By Peter Nurse
Investing.com -- Oil prices rose Thursday, climbing to their highest level in a month, boosted by a sharper-than-expected drop in official U.S. crude stocks as a cold snap hits the United States.
By 09:15 ET (14:15 GMT), U.S. crude futures traded 1.3% higher at $79.28 a barrel, while the Brent contract rose 1% to $83.05 a barrel.
The crude benchmarks are adding Thursday to the strong gains seen in the previous session after official data from the Energy Information Administration showed U.S. crude inventories fell by almost 6 million barrels for the week ending on Dec. 16, much more than expected.
Distillate stocks, which include heating oil and jet fuel, also declined, defying expectations for an increase.
Helping the tone Thursday was news of the first major winter storm of the season hitting large parts of the U.S., with warnings of freezing weather now stretching from Washington state to Maine and down to the Gulf of Mexico coast.
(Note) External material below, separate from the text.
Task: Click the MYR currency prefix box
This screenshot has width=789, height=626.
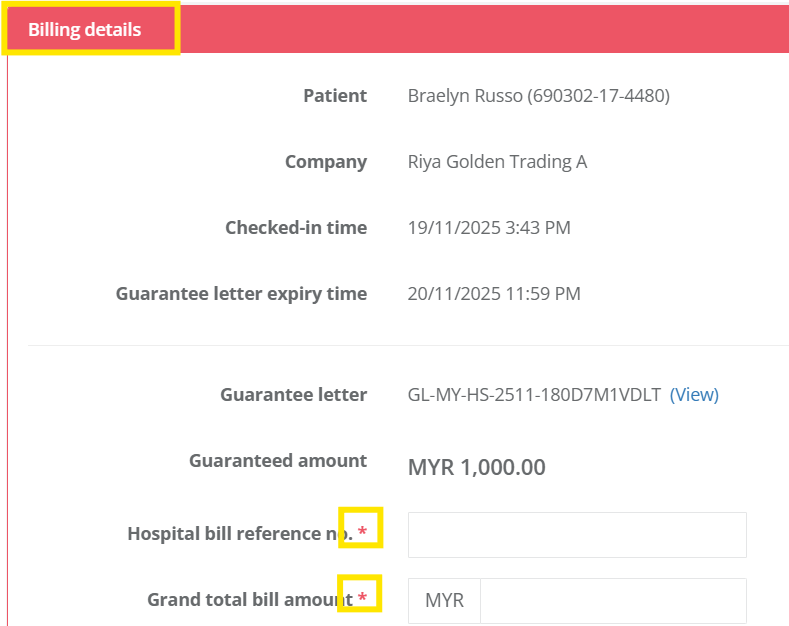Action: 444,601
This is likely to result in large demand for heating oil and overall energy usage, although jet fuel could be impacted if the storm hits travel during this busy holiday season.
Additionally, economic data released earlier Thursday showed that the number of Americans filing new claims for unemployment benefits increased less than expected last week, while the economy rebounded faster than previously estimated in the third quarter.
This points to a resilient U.S. economy in the face of the aggressive monetary tightening, suggesting that the downturn predicted for next year may be shallower than previously feared, good news for crude demand in the largest consumer in the world.
Still, oil is poised to end an extraordinarily volatile year only modestly higher as demand from China, the largest importer in the world, has been hit by tight mobility restrictions as the country struggles to contain COVID infections.
The Chinese government has recently decided to ease such restrictions, but the country has suffered a big spike in cases as a result, and the impact on crude demand remains unclear.
Additionally, the impact on global supply of the price cap on Russia’s seaborne crude shipments is uncertain.
Reuters calculated that exports of Russia's flagship Urals crude blend from Baltic Sea ports may fall by up to a fifth in December. If these figures are borne out, supply is likely to remain tight into 2023, supporting prices into the new year.